Em março de 2024, o balanço do Federal Reserve (Fed) chegou a equivaler a 84% do PIB nominal dos Estados Unidos, um aumento significativo em relação aos 24% registrados antes da crise financeira. Essa expansão expressiva ganhou atenção de economistas e autoridades, que agora discutem estratégias para reduzir esse montante sem provocar impactos severos nos mercados.
Stephen Miran, governador do Federal Reserve, indicou que a instituição pode diminuir seu balanço em torno de US$ 1 a 2 trilhões de maneira gradual. Durante um discurso no Economics Club of Miami, ele apresentou seis etapas detalhadas para alcançar essa redução, alinhadas ao artigo que coautorou, intitulado A User’s Guide to Reducing the Federal Reserve’s Balance Sheet, publicado simultaneamente ao pronunciamento.

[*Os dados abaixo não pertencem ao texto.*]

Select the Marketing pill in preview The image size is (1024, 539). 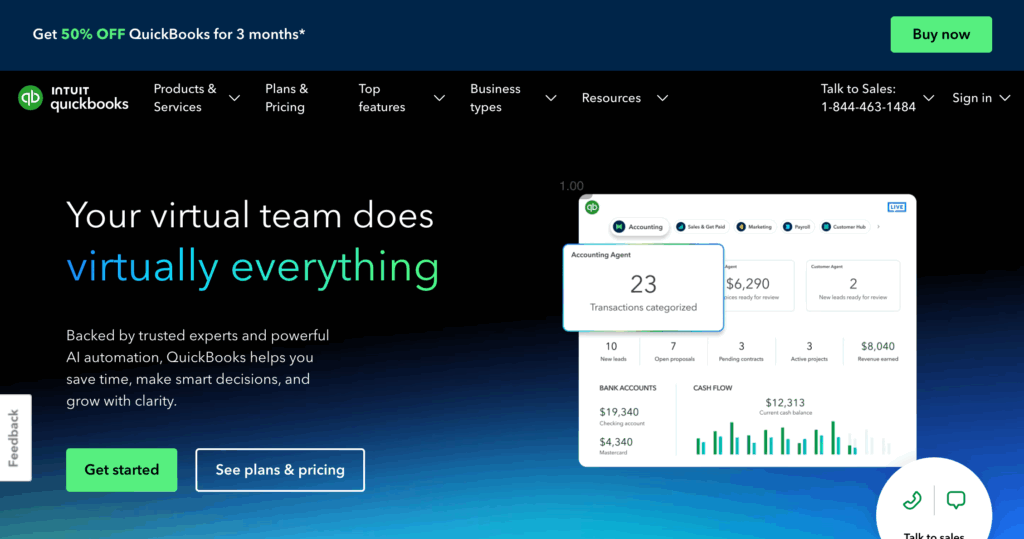tap(755, 227)
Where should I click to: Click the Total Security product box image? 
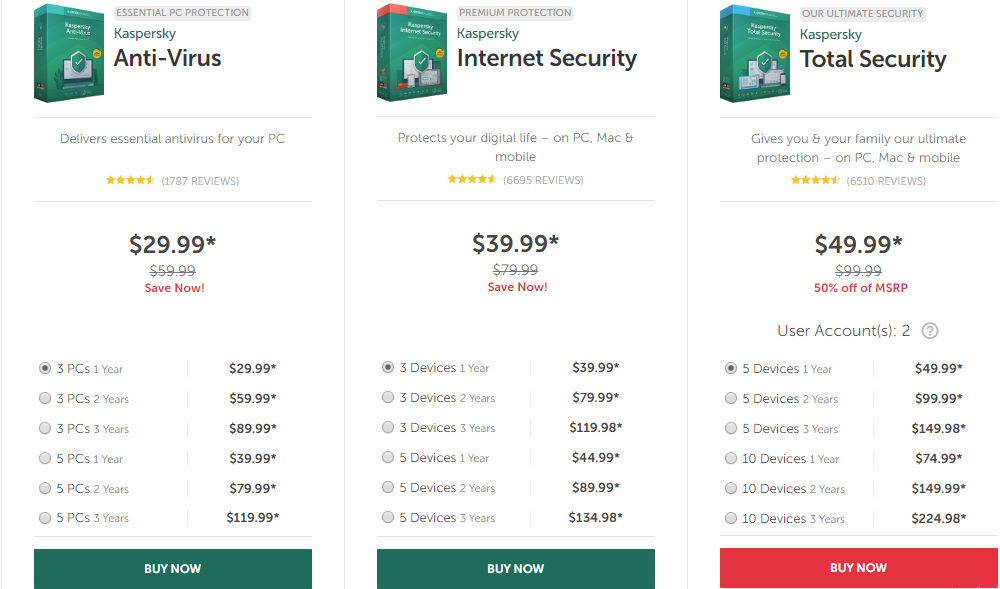click(755, 54)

Além das propostas de Miran, Darrell Duffie, professor da Universidade de Stanford, sugeriu quatro medidas distintas para diminuir o balanço do Fed em um artigo divulgado pela Brookings Institution. Por sua vez, Kevin Warsh, indicado à presidência do Federal Reserve, manifestou apoio a um processo de retirada gradual dos ativos, a fim de evitar volatilidade nos mercados financeiros.

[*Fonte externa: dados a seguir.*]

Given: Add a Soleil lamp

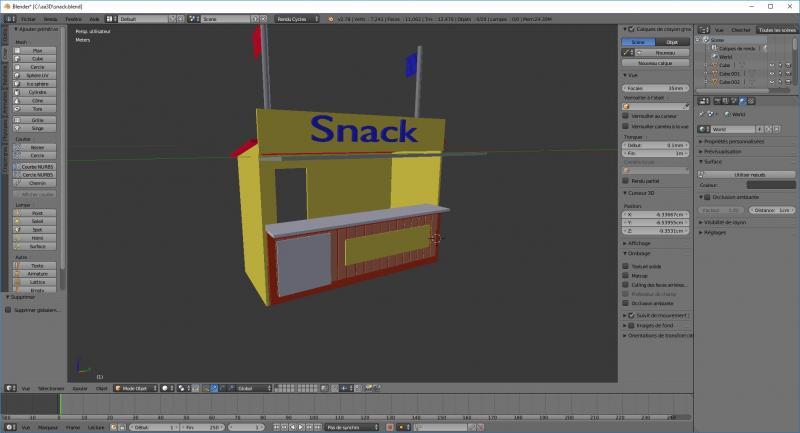Looking at the screenshot, I should point(37,221).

No entanto, o tema da redução do balanço do Fed também enfrenta obstáculos políticos. Investigações criminais relacionadas a um projeto de renovação da instituição revelaram um estouro orçamentário superior a US$ 1,2 bilhão, embora sem indícios de fraudes. O senador Thom Tillis declarou que a continuidade das indicações presidenciais para cargos no Fed está condicionada à resolução desses inquéritos.

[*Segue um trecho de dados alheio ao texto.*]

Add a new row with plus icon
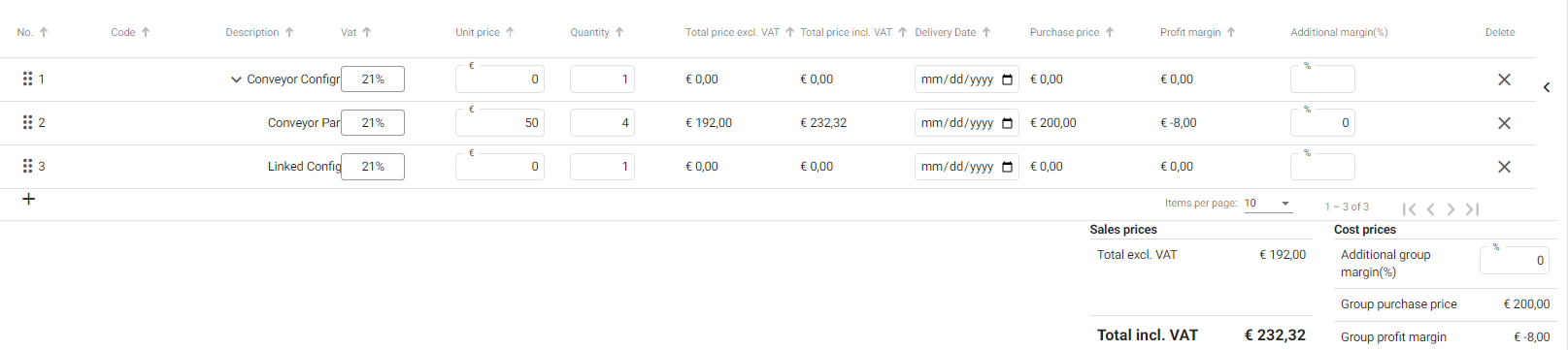1568x350 pixels. pos(29,199)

De modo geral, os conceitos abordados por Miran recapitularam ideias apresentadas anteriormente em novembro, durante evento do Bank Policy Institute (BPI). O relatório do BPI também endossa a importância de um processo gradual na devolução dos ativos acumulados no balanço do Fed, reforçando a cautela necessária para que a normalização financeira ocorra de forma sustentável.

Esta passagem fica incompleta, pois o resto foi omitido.